Я двинулся в обход танка. Позади него стоял фургон с переломанными осями и разъехавшимися в стороны колесами. Я подошел к толстой металлической двери и дернул за ручку, в лицо ударил запах горелой изоляции, раскаленного железа и густой аромат спирта. Стараясь оставаться вне зоны возможной стрельбы, я с опаской заглянул внутрь фургона. В кресле, стоящем перед большим треснувшим по диагонали экраном, кто-то стонал.
В мертвенном синем свете аварийных ламп я разглядел руку, свисавшую с подлокотника, и черную лужу крови на полу. Стоны прекратились.
— Кто здесь? — равнодушно спросил усталый мужской голос.
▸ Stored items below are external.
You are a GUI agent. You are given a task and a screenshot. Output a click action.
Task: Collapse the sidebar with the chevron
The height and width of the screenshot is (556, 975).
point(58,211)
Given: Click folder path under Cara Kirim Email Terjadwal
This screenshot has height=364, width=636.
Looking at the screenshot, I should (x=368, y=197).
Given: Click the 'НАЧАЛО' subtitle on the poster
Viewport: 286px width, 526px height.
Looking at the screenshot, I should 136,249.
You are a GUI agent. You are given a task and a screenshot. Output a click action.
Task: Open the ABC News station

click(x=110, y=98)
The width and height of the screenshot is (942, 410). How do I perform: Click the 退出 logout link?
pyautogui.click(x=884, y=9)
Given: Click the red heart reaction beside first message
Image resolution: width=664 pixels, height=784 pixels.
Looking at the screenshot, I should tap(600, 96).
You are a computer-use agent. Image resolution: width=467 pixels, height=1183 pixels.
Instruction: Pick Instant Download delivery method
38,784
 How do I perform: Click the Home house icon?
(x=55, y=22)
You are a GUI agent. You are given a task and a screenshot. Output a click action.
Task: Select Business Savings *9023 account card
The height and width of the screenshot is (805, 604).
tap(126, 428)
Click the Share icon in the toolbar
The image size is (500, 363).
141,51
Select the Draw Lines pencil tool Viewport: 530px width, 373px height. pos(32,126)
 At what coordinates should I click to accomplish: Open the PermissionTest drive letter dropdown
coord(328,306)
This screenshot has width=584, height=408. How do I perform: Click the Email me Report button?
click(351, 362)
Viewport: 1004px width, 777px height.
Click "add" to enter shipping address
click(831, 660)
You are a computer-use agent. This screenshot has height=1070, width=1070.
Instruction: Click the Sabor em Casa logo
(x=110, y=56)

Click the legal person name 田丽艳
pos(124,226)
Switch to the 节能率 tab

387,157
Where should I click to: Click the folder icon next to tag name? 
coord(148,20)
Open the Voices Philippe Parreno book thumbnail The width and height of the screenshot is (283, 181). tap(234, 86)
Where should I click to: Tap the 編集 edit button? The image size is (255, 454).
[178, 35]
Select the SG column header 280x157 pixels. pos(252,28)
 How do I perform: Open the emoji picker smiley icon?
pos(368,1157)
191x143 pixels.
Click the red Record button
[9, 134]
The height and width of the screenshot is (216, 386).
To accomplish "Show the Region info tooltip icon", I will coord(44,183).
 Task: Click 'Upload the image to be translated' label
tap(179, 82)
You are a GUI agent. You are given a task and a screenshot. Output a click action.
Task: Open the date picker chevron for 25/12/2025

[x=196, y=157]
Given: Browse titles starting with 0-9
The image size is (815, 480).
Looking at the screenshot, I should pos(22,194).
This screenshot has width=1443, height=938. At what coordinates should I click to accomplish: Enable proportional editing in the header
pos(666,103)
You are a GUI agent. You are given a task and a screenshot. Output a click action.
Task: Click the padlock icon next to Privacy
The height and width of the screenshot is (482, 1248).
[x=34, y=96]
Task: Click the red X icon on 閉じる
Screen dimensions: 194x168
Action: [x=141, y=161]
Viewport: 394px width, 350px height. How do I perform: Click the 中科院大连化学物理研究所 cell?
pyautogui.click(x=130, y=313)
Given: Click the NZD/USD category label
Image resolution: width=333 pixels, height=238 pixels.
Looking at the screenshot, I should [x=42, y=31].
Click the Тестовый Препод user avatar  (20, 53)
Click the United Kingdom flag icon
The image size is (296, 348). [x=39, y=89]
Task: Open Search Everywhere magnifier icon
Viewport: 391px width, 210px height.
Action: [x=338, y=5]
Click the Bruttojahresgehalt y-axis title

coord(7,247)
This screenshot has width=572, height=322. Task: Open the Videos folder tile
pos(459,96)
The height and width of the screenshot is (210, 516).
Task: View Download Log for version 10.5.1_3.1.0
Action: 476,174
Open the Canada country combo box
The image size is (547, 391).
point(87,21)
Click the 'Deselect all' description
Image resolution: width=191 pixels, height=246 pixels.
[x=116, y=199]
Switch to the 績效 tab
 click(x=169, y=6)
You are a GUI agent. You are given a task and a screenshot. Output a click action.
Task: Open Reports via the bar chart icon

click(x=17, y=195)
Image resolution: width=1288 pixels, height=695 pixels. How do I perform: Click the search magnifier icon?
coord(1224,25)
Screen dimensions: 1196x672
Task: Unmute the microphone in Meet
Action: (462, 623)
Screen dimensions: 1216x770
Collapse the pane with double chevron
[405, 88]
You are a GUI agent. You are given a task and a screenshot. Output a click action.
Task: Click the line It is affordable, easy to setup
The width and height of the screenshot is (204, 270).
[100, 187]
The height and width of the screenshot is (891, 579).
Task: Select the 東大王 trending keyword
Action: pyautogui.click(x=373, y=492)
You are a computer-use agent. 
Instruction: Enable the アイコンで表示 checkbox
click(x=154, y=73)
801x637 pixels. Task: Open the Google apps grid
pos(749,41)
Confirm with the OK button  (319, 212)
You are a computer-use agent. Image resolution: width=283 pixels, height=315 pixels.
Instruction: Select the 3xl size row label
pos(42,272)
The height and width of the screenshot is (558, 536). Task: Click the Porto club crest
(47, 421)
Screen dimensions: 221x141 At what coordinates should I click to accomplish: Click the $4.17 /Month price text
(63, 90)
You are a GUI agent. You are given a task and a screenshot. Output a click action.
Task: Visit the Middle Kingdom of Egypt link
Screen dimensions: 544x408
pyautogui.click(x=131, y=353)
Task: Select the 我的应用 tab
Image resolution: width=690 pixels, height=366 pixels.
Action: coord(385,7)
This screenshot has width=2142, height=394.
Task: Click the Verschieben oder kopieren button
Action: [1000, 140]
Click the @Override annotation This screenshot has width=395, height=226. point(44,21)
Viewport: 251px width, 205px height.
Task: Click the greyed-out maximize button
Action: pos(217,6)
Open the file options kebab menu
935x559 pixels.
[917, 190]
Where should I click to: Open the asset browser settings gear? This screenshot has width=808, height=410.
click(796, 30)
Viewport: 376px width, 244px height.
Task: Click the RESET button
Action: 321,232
— Рядовой Ломакин. — Я переступил порог и приготовился прыгнуть вперед, если кресло развернется слишком резко. — Бывший рядовой. За военные преступления приговорен к смертной казни.
— Как я понимаю, приговор приведен в исполнение? — В темной поверхности монитора отразилось бледное худое лицо.
— Да, приведен, — тихо сказал я, осознавая, что ответ звучит довольно глупо.